→ Exercise details
Please list the pen actions named in parentheses in the passage about armchair inventions.

→ Document extract
They’re out there. Bought four of them at the local Dollar Store. $.69 each and the amazing thing is, they work great. I’m not pouring near as much Pepsi down the sink as I used to. Cool!

The other day I decided that tablet pens need to be/will be interactive, much like mice are. You could have several buttons, and each could have the end do various things when touched to the tablet. (Like underlining, shading, erasing, whatever)

My brain is trying to tell me it can go much more useful than that, but with the rise of tablet PCs, I really think it’s time the pens/pointers/whatever you call them became a lot more interactive then they currently seem to be.
I’m also pretty sure someone’s already working on this, if it’s not out there already. :stuck_out_tongue:

I invented dish fresheners. It’s like a stick-up air freshener you put in your dish cupboard to keep your dishes from going stale.

What’s that? You never thought about stale dishes? With enough money for marketing, I bet I can convince millions they are living with stale dishes. Certainly no more ridiculous that some other useless products on the market. Does your toilet paper leave pieces behind? How would you know?

Pop Wheels (shoes with skates built into them) were around in 1979.

The pen on my Wacom tablet has several buttons. I’m sure that Wacom has come up with something like a pen for the iPad; I’m sure I’ve seen it advertised even. But checking their site, though, I don’t see it. There is the Inkling, but that’s a product that is sort of the opposite (pen, draw on paper, it captures the lines for uploading into a computer).

Here’s a review of 12 touchscreen styluses, but none of them seem to have many buttons… and yes, one of them is by Wacom.

Forgot why I came into the thread to begin with:

If I ever have a yard again, I intend to do this: take a recumbent bicycle, remove its front and rear wheels, and replace them with the workings from two push-reel lawn mowers.

Sort of like this, but with front-and-rear cutters, rather than the centrally-placed single cutter. No, I don’t know how I’ll make it operate, but that’s the basic idea.

About 25 years ago, I told my friends that I just couldn’t relate to soap operas with the characters all wearing diamonds and furs, hopping in their jet to go to Paris for lunch… why can’t they show me real people, doing real things, with real problems that I can understand?! All my friends said, “Reality TV? It’ll never catch on.” (Odd, we have reality TV, and most of those people, I still can’t understand.)

Since this is armchair inventing, what about a combination washer/dryer? Put your clothes in, program it to wash AND dry the way you want it to, and Presto! Don’t have to stop doing whatever to put clothes from washer to dryer! Saves time, saves space.

Not so much an nvention as a packaging change

Back when I had three teenage boys with acne, I wished for individually wrapped Stridex pads because no teenage boy would keep a jar of cleaning pads in their locker, but might keep a individualay wrapped pad in their pocket and use it discreetly. about 6 months later, Stridex complied all without any effort on my part.

I came up with the concept ( but NOT the nitty gritty mechanics) of laser tag about a year before I heard of the commercial debut. I like to think of that as concomitant explotation of available technology. I smugly count that one in my “it coulda been” column.

I actually built some laser tag-like rigs out of scrap about a year before I heard of the game. I was just looking for a way to actually track “hits” when playing with my friends. (We were all Star Wars fans, so “blasters” were a big thing.) It never worked very well; the range was pretty short and hit detection was touchy…but then, it was cobbled together out of bits of broken TVs and toy guns by a 10 year old kid. I gave up on it when the commercial version came out.

Science Fiction author Malcolm Jameson wrote the short story Bullard Reflects that describes a game played with opposing teams shooting directed light beams, only the object was to get the beams to a goal, not to hit each other. He’d undoubtedly have called them “lasers” if he could have, but the story was published in Astounding in December of 1941, and the laser was still 20 years in the future.

(Data items)
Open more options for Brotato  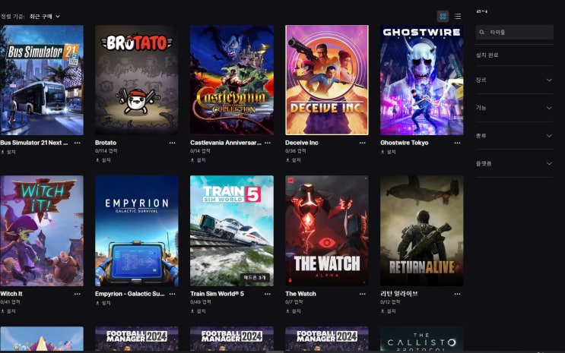[173, 143]
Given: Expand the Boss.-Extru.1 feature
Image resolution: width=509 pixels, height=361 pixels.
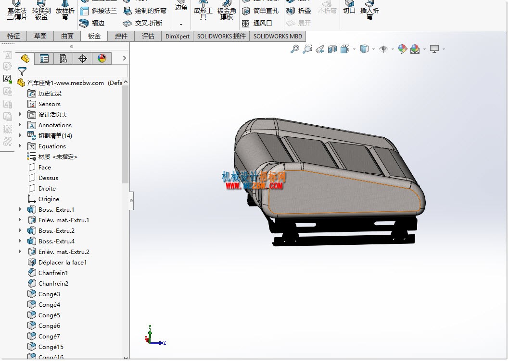Looking at the screenshot, I should 20,209.
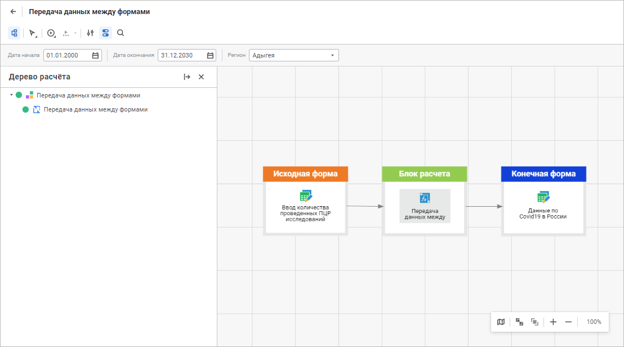Click the search magnifier icon
This screenshot has height=347, width=624.
pyautogui.click(x=121, y=33)
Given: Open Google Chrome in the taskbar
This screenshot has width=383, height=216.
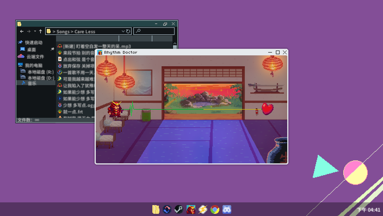Looking at the screenshot, I should click(x=215, y=209).
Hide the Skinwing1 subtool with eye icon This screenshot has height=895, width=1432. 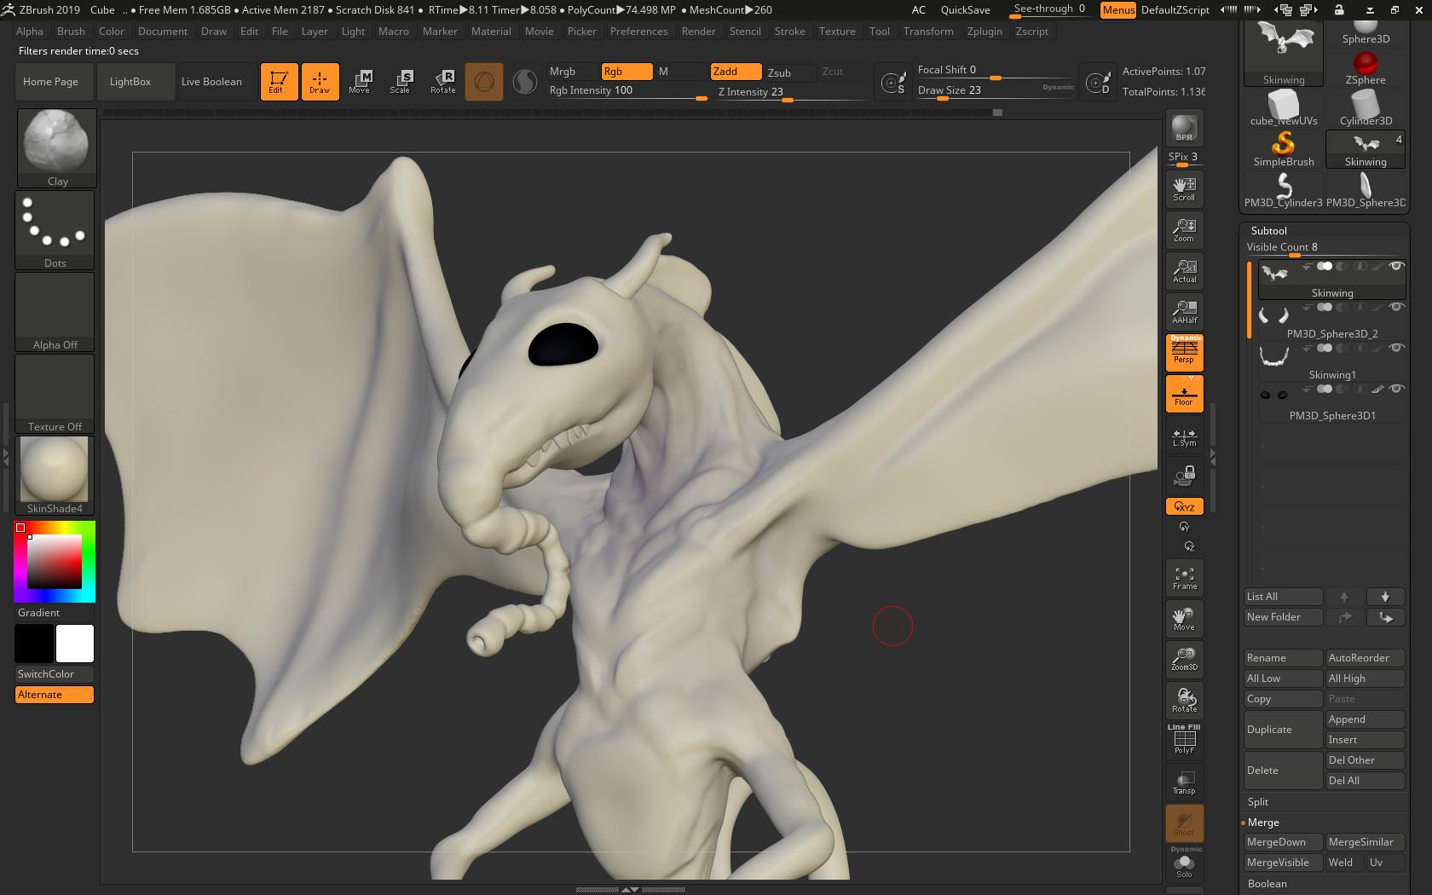point(1396,348)
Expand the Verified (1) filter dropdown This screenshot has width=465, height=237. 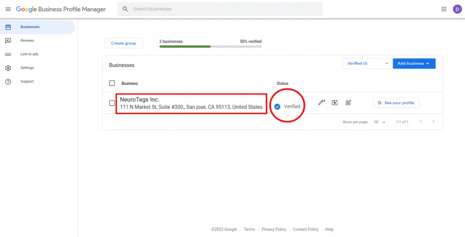(x=367, y=64)
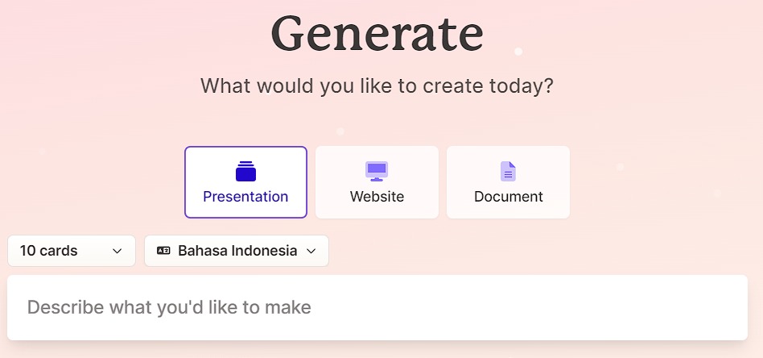Expand the Bahasa Indonesia language dropdown
This screenshot has height=358, width=763.
[x=237, y=251]
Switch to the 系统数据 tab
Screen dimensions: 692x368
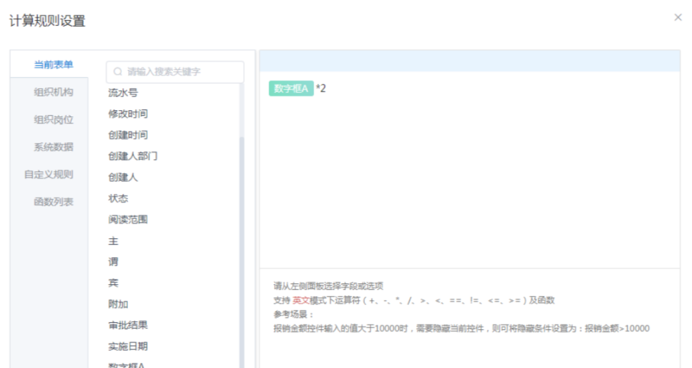coord(54,147)
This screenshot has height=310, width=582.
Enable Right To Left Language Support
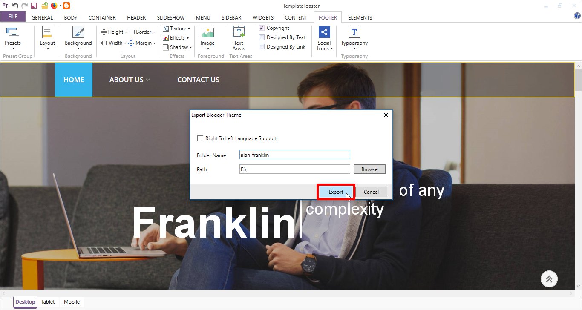(200, 138)
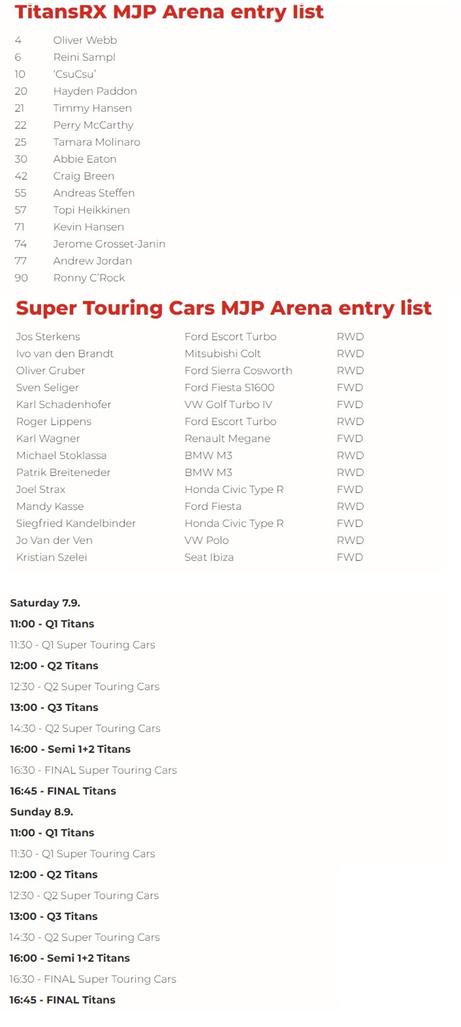Click Sunday's 16:45 FINAL Titans line

[62, 1000]
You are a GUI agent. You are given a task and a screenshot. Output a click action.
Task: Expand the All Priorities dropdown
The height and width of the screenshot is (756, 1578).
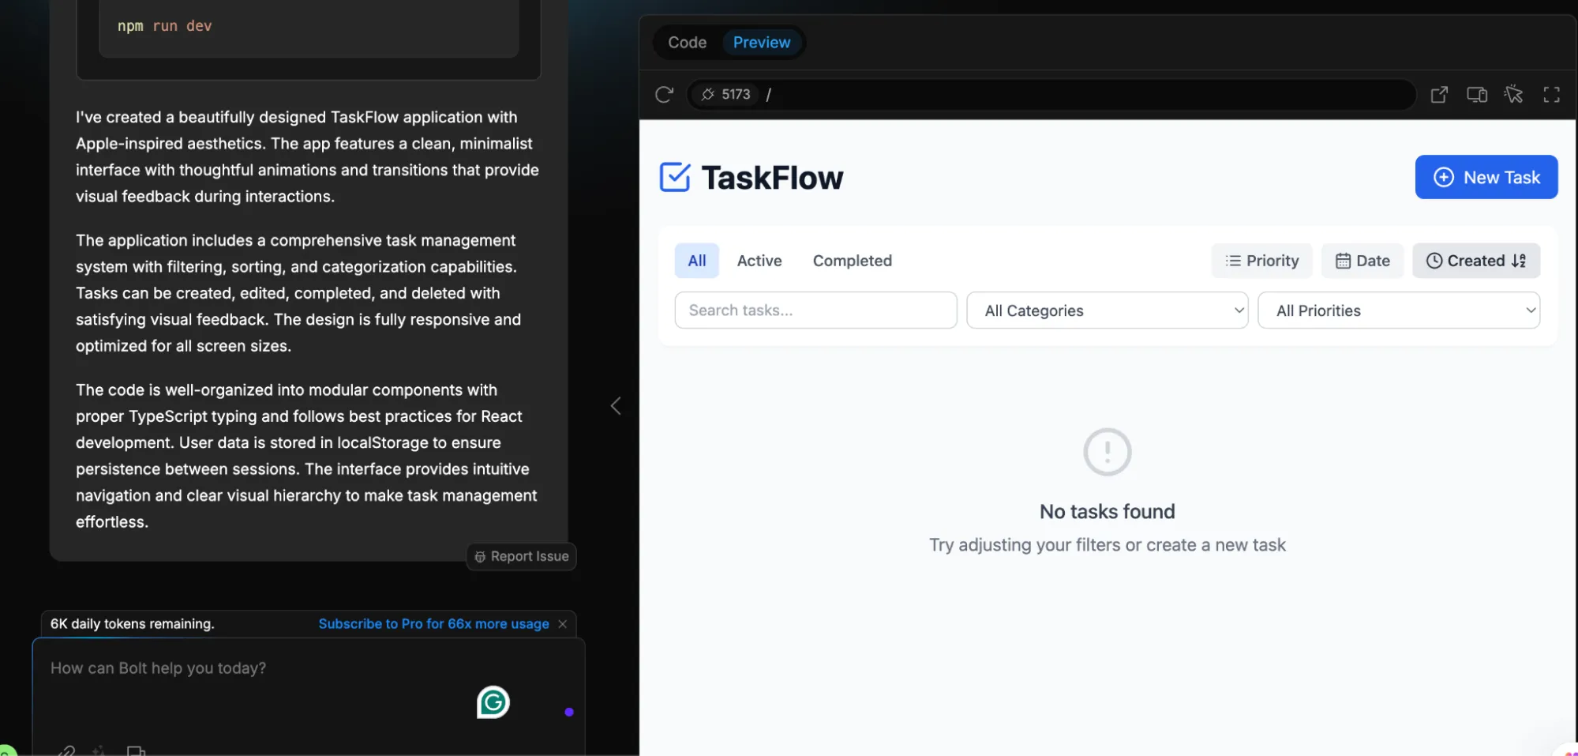point(1398,310)
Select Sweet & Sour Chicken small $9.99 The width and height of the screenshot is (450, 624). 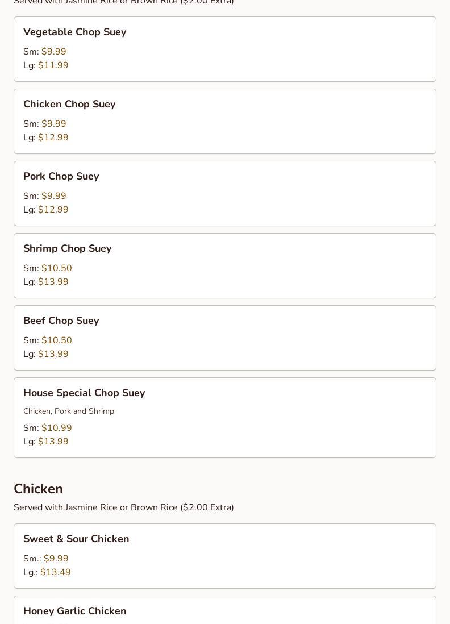[x=56, y=558]
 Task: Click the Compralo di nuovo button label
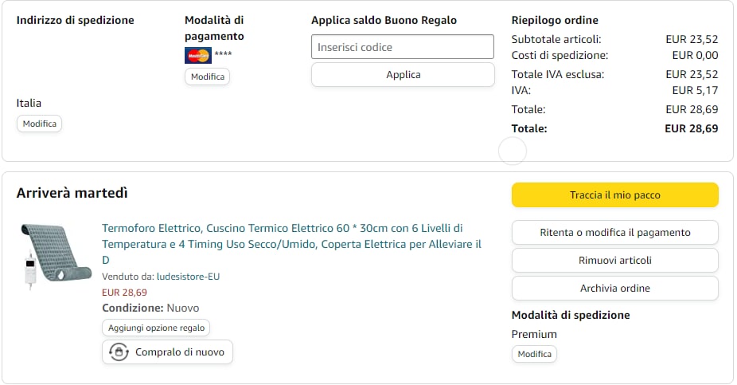coord(180,352)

→ Exercise output
Underlining, shading, erasing